### Qué se pide
Enumera todos los nombres propios que aparecen en el hilo del foro, sin contar los nombres de usuario de quienes participan.

### Fragmento del texto
::::

Walt Disney lleva 5 décadas muerto...


----------



## Lian (1 Jun 2022)

Si, pero aún habiendo demostrado que las acusaciones son falsas y que ha mentido, la carrera de este hombre ha quedado totalmente dañada, ya que como dice la noticia, Disney ya no contará mas con el en la saga Piratas del Caribe en el caso de que se hiciera otra secuela, y estudios de Hollywood le dan la espalda... que si bien es cierto que no le hace falta el dinero para vivir, a esta gente es lo que menos les preocupa, pero el que estés señalado por algo que no has hecho y te hayan manchado tu reputación, creo que es algo que ya seas rico o pobre, a nadie le gusta y mucho menos le parecería justo.

Para mi no es una victoria como tal, porque me jodo en que se reconozcan las calumnias contra este hombre si luego tu carrera termina enterrada porque "es lo que toca"....


----------



## Murray's (2 Jun 2022)

Lian dijo:


> Si, pero aún habiendo demostrado que las acusaciones son falsas y que ha mentido, la carrera de este hombre ha quedado totalmente dañada, ya que como dice la noticia, Disney ya no contará mas con el en la saga Piratas del Caribe en el caso de que se hiciera otra secuela, y estudios de Hollywood le dan la espalda... que si bien es cierto que no le hace falta el dinero para vivir, a esta gente es lo que menos les preocupa, pero el que estés señalado por algo que no has hecho y te hayan manchado tu reputación, creo que es algo que ya seas rico o pobre, a nadie le gusta y mucho menos le parecería justo.

::::

### Información mostrada
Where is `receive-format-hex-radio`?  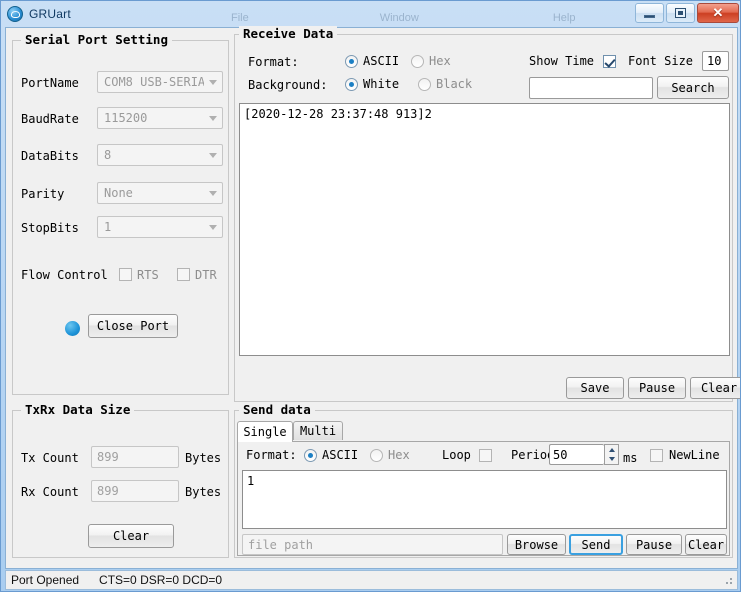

::::

### Resultado
- Walt Disney
- Disney
- Piratas del Caribe
- Hollywood